Site Reliability Engineer
London, England, United Kingdom
Software and Services
Shazam Site Reliability Engineers are not just responsible for making sure all services and systems that Shazam relies on are operating at their highest level; they’re also responsible for helping development teams embrace these principles as they develop software. Shazam SREs embed themselves with development teams and act as extensions of those teams to propagate best practices. As an SRE, you’ll collaborate with development teams to help them understand the bigger picture of distributed systems, beyond individual components. We are strong believers in ownership with software engineers being responsible for the code they write. The SRE team helps build the competencies across teams to ensure we build scalable and supportable systems.

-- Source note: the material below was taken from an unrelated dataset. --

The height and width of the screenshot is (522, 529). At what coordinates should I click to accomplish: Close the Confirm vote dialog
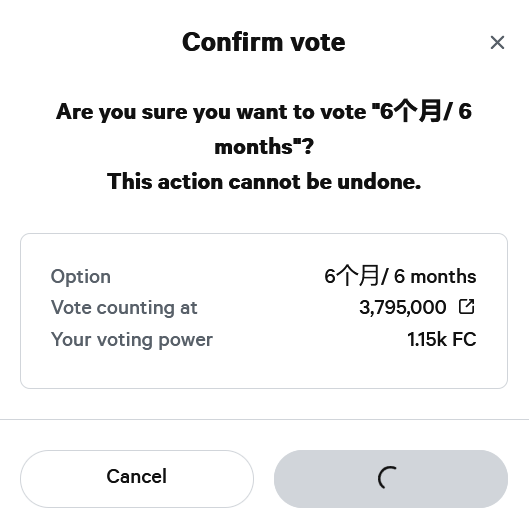coord(497,43)
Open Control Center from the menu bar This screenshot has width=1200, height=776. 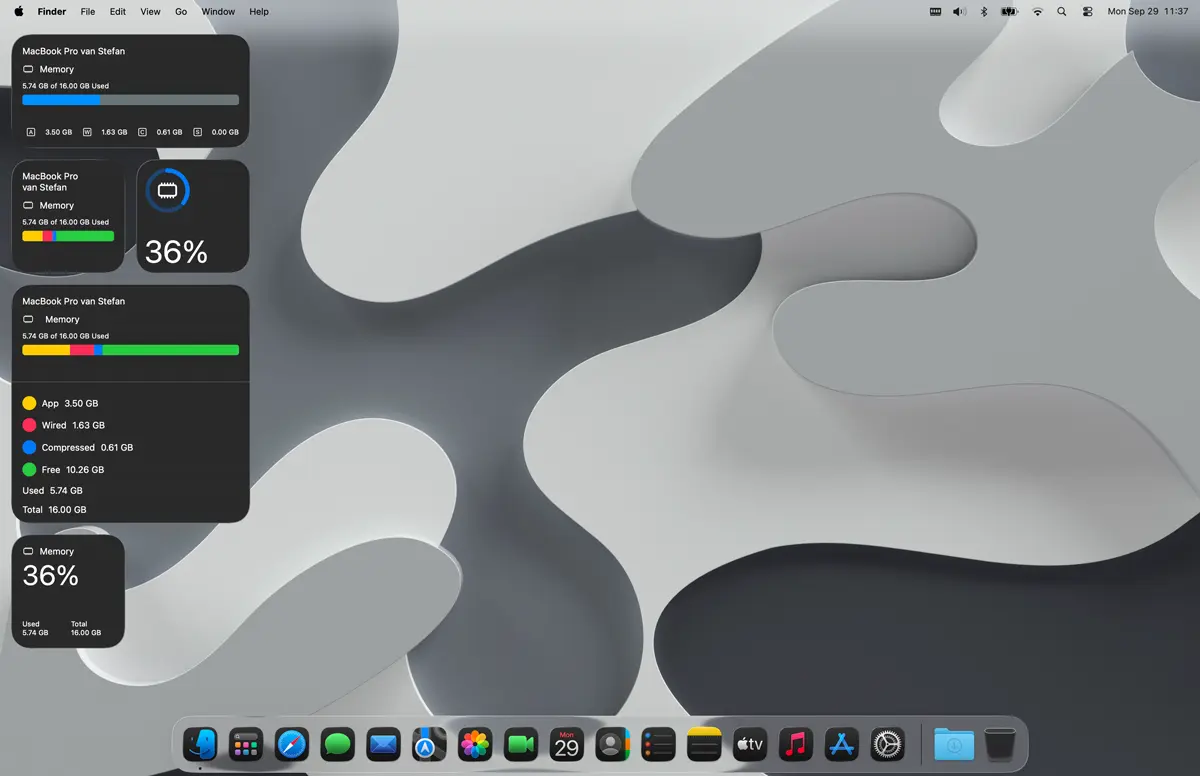1087,12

This role sits in our London office reporting to our Head of SRE. The successful candidate will be assisting multiple development teams based in London, San Diego and other locations. They'll work to build and maintain key backend systems, as well as participate in all stages of development cycles - from feature design all the way to production release. You will be expected to write and review code and deeply understand how our applications work. This role offers the potential for leadership opportunities, so if you have an interest in leading a team or taking on managerial responsibilities in the future, we’d love to hear from you.
Description
Hundreds of millions of users. Billions of Shazams. Countless moments of discovery. Shazam brings a unique brand of magic to millions every day. Bring us your vision, and it’ll be you creating the wow moments that excite people across the world! We’re looking for a strong engineer to join our team to lead advancements to the next level of reliability, scalability, and performance for the core services that Shazam provides to its users. You’ll work alongside development teams to continue to evangelize best practices and improve the systems that power Shazam.
Minimum Qualifications
- Design, develop, and operate highly available and scalable distributed systems.
- Collaborate with development teams to implement best practices for CI/CD, infrastructure as code, automated testing and security, etc. to be able to meet scaling demands.
- Troubleshoot and debug issues across the entire stack, including application code, networking, and infrastructure.
- Build, maintain, and optimize monitoring and alerting solutions to ensure high availability and performance of services. Familiarity with different methodologies (e.g. SLOs, etc.)
- Automate repetitive tasks and processes, focusing on reliability and efficiency improvements.
- Participate in on-call rotations and incident management processes to ensure rapid resolution of critical issues.
- Contribute to team and organizational strategy, participating in architectural reviews and decision-making processes.
- Experience: 3+ years of experience in designing, building, and operating reliable distributed systems.
- Cloud Expertise: Hands-on experience with a cloud platforms such as Google Cloud Platform (GCP) or Amazon Web Services (AWS).
- Strong understanding of core Linux/UNIX operating system fundamentals and TCP/IP and network stack.
- Experience operating Kubernetes clusters in production, with an understanding of how containers interact with network and system resources.
- Monitoring & Logging: Knowledge of monitoring and logging tools (Prometheus, Grafana, ELK stack, or similar) as well as how to instrument applications.
- Programming Skills: Proficiency in at least one programming language (e.g., Golang, Python, Java, C/C++) and a scripting language (i.e. Bash) with a strong understanding of software development and debugging. Ability to read, understand and contribute to source code.
- Bachelor's degree in Computer Science, Electrical or Computer Engineering, or equivalent experien
Key Qualifications
Preferred Qualifications
- Security: Knowledge of security best practices for cloud-based infrastructure.
- DevOps Tools: Experience with deploying software to production, implementing and managing CI/CD pipelines, Infrastructure as code, and software release tooling. Familiarity with Helm, Helmfile is a plus.
- Database experience: Familiarity with databases (e.g., PostgreSQL, Cassandra, Redis) is a plus.
- Team Leadership: Prior experience leading a team of engineers is a plus.
- Additional Requirements
- A dedicated lifelong learner who is always looking for new things to learn and try.
- A professional engineer who loves crafting, analysing and troubleshooting large software systems.
- An excellent communicator who builds collaborative relationships with technical and non-technical stakeholders.
- Have excellent analytical and problem-solving skills, tenacious in sticking with a problem until it's resolved once and for all.
- A great teammate, but you can work on your own initiative as well.
- Always actively looking for ways to improve our services, and take personal ownership for the quality of the services we offer.
- Demonstrate personal accountability, owning the decisions and mistakes that you make.